授業内容を真面目にこなすとけっこうハード。宿題も多い。なので、2カ月ぐらい経つと人数がどんどん減っていきます。「遅刻する人」が徐々に増え、次第に「来なくなる人」になっていきます。期の半分が過ぎても毎日来ている人って、何かしらの目的と目標をしっかり持っている人で、実力もしっかりアップしていきます。

そんな中で出会った日本人女性、彼女たちの2人が駐在妻、1人が休職しての自費留学生でした。休み時間に世間話をして、徐々に会話も多くなっていきました。午前と午後にまたぐ授業が同じときは、学食で一緒に昼ご飯を食べたり。

会話の内容は「授業難しかった」「あの宿題まだ全然終わってない」などの嘆き(笑)あとは日本でやってきたことや、ここに来るきっかけなど。「将来の仕事に対する不安」も自然とお互いが口にしていて、「あ、これに悩むことって、全然変なことじゃなかったんだ」と思えた瞬間でした。

何かを求めてたどり着いた場所で、同じものに毎日取り組む。目的や目標は人それぞれでも、そういう場というのは「同じような人」が集まるのです。

それが私はたまたま「中国語」だっただけで、他のものでも同じことが言えると思います。

そこで懸命に取り組むものがあれば、それが各々の軸となる。その軸が似ていれば自然と「共感」になっていく。

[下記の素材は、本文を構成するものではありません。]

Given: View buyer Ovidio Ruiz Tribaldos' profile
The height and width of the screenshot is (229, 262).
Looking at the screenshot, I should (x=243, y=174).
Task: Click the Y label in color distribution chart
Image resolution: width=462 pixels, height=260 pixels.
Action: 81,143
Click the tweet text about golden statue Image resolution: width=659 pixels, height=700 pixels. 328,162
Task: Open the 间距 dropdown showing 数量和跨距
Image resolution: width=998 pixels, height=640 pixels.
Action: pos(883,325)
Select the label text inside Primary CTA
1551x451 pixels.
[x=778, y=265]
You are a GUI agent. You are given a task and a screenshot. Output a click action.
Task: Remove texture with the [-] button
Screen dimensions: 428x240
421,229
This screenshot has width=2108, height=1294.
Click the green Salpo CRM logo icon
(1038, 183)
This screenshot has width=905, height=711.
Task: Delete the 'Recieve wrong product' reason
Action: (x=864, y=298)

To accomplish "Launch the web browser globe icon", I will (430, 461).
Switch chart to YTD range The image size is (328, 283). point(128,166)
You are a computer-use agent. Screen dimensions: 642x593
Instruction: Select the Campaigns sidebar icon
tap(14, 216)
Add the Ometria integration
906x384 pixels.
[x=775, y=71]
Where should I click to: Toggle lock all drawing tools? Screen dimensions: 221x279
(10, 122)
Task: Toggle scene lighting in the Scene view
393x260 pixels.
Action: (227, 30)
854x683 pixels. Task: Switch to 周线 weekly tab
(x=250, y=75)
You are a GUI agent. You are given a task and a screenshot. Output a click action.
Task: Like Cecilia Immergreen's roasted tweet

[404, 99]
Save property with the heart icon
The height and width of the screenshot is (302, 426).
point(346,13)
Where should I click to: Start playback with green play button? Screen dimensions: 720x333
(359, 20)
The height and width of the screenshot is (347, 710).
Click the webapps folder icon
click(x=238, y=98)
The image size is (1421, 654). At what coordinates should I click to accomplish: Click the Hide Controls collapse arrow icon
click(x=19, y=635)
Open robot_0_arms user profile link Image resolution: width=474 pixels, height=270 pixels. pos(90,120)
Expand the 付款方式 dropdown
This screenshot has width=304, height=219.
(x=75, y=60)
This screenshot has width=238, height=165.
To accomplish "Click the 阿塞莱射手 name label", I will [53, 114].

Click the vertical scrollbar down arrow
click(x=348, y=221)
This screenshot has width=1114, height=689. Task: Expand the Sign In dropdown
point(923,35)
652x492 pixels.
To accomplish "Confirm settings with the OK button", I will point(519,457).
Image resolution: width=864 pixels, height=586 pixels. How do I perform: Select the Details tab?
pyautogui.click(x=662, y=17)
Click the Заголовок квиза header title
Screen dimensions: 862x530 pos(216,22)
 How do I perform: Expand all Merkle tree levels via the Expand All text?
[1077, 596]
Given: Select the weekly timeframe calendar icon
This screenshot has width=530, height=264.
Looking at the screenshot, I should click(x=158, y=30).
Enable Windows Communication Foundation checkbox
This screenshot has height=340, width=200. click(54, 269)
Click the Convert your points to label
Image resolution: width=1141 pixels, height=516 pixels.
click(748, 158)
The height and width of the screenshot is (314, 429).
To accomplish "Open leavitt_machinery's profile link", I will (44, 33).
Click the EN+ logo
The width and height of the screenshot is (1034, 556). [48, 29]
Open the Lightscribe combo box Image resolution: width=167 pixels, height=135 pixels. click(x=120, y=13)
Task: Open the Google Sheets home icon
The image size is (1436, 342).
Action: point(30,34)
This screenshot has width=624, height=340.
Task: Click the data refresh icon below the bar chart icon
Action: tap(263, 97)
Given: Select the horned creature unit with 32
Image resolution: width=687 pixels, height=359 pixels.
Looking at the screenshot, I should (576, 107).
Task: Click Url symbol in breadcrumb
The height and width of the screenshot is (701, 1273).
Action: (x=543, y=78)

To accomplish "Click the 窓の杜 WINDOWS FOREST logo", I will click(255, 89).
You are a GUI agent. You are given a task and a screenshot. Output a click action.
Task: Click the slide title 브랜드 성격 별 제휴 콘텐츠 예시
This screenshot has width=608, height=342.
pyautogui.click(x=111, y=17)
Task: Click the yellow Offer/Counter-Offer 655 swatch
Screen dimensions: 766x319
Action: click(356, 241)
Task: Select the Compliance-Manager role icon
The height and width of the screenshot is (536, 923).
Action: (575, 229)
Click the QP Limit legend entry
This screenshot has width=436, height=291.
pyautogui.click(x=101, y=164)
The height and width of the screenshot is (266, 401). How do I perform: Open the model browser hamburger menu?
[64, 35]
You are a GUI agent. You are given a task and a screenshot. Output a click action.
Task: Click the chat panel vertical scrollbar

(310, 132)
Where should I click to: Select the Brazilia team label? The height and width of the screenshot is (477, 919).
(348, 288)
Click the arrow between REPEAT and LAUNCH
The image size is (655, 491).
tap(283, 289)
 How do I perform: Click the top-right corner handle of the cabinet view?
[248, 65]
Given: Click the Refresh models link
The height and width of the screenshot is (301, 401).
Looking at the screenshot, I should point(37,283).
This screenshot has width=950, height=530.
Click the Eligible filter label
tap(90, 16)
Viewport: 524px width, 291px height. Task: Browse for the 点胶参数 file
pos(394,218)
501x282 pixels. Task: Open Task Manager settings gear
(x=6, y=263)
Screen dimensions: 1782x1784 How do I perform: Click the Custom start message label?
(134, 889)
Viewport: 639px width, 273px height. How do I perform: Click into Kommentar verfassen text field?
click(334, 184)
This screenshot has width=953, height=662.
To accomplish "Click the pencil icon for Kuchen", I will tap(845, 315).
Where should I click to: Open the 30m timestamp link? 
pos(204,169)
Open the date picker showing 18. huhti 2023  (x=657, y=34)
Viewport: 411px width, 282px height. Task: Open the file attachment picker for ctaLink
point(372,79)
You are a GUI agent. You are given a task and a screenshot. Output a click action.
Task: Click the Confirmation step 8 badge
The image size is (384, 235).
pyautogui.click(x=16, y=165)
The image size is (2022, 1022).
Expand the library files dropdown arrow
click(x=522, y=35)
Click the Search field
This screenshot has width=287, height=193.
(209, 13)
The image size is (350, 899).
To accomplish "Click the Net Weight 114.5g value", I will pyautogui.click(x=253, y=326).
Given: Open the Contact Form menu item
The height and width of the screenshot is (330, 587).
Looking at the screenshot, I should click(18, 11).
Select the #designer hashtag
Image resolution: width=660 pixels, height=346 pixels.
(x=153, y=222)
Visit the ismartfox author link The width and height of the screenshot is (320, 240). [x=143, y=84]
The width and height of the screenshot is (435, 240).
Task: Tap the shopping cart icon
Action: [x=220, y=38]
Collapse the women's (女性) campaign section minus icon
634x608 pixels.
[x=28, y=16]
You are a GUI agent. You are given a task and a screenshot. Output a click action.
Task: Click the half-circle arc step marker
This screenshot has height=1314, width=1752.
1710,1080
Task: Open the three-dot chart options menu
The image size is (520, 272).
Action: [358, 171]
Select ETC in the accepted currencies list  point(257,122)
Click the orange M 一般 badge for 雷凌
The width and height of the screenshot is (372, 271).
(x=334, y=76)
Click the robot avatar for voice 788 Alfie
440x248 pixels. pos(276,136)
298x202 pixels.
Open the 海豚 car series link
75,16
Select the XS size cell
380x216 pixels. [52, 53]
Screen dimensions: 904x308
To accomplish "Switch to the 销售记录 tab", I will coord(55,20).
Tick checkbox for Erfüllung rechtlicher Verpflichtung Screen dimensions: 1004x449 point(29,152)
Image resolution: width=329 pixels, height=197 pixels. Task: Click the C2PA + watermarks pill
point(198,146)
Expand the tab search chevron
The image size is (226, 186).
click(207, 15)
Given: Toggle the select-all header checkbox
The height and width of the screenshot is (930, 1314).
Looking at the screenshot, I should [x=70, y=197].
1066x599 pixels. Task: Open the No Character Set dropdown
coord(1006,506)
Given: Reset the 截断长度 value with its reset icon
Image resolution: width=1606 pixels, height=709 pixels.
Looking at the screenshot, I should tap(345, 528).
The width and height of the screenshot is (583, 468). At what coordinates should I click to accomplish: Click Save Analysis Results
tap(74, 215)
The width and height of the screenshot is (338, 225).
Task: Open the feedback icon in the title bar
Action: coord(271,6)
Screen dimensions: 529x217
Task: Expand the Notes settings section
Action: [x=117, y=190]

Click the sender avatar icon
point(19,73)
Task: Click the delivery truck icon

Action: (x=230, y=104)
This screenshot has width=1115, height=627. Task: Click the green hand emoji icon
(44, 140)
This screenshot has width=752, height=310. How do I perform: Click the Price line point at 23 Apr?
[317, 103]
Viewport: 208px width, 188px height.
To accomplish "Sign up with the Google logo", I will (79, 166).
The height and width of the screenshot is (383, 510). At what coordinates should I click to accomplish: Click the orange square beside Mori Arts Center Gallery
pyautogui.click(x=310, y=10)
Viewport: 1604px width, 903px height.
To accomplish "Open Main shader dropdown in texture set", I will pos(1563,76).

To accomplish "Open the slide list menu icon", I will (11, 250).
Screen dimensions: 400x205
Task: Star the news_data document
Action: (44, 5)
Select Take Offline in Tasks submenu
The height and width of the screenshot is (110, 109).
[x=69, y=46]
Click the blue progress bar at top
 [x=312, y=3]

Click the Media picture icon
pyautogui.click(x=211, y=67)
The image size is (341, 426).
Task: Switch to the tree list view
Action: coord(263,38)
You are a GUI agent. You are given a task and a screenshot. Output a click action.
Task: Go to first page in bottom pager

まずは自分が何かに向かって懸命に走ること。その場所を見つけることができれば、ある日、横にも走っている人がいることに気が付きます。そして、走っている方向ってだいたい同じ方向なのです。

だから今ある不安も、未来への希望も、素直に語れる。

自分の過去もつながりも何もない世界に降り立った私たち。まずは自分がコアとなる部分を見出すこと。そして行動に移すこと。そうすると、そこに「友達」という仲間が待っているのです。

帯同先で見つけるのが難しい理由

日本では当たり前のように自分の周りに存在していた「同じ感覚を持つ人」。帯同先ではそんな人と出会う確率が一気に下がります。

なぜだと思いますか?

この場所で出会う人とは、そもそも共通項が極端に少ないからです。

皆無といっても過言ではないでしょう。

今までの人生、実はこの部分はあまり悩まずに進めることができていました。なぜでしょうか?

例えば大学。

出身地も違う、やってきた部活も違う、もちろん性格も違う。けれども「その学部」を目指してきたということは、そこに大きな共通項があるのです。将来の夢の方向が何となく似ていたり、性格は合わなくても「語れるもの」は同じだったり。

そして仕事。

これも分かりやすいですね。年齢も立場もバラバラの人たちが一緒に働いて、切磋琢磨して、たまに飲みに行って。もちろん気が合わない人も出てきます。しかし、色々な考え方がある中でも互いに共感できるのは、「その会社を選んだ」という大きな共通項があるからです。

私は前職が食品メーカーなのですが、なんだかんだ言ってやはりみんな食べることは大好きでしたし、アプローチの仕方は違っても、「食」に対して何かしらの興味や情熱がありました。

今までの人生、スタートの時点で「共通項フィルタ」がかかっていて、似たような人が集まっている中からの「出会い」だったのです。そりゃ溶け込むのも早いですし、ある意味で自分にとって居心地のよい人ばかりになりますね。

しかし駐妻生活はこの「共通項」がない世界に飛び込みます。最初に持つ「つながり方」は「夫の仕事の都合で一緒に来た妻」という自分が主ではない部分が軸となります。そりゃ、出会う人の「個」と私の「個」の間に共通項なんて1ミリもありません。当然です。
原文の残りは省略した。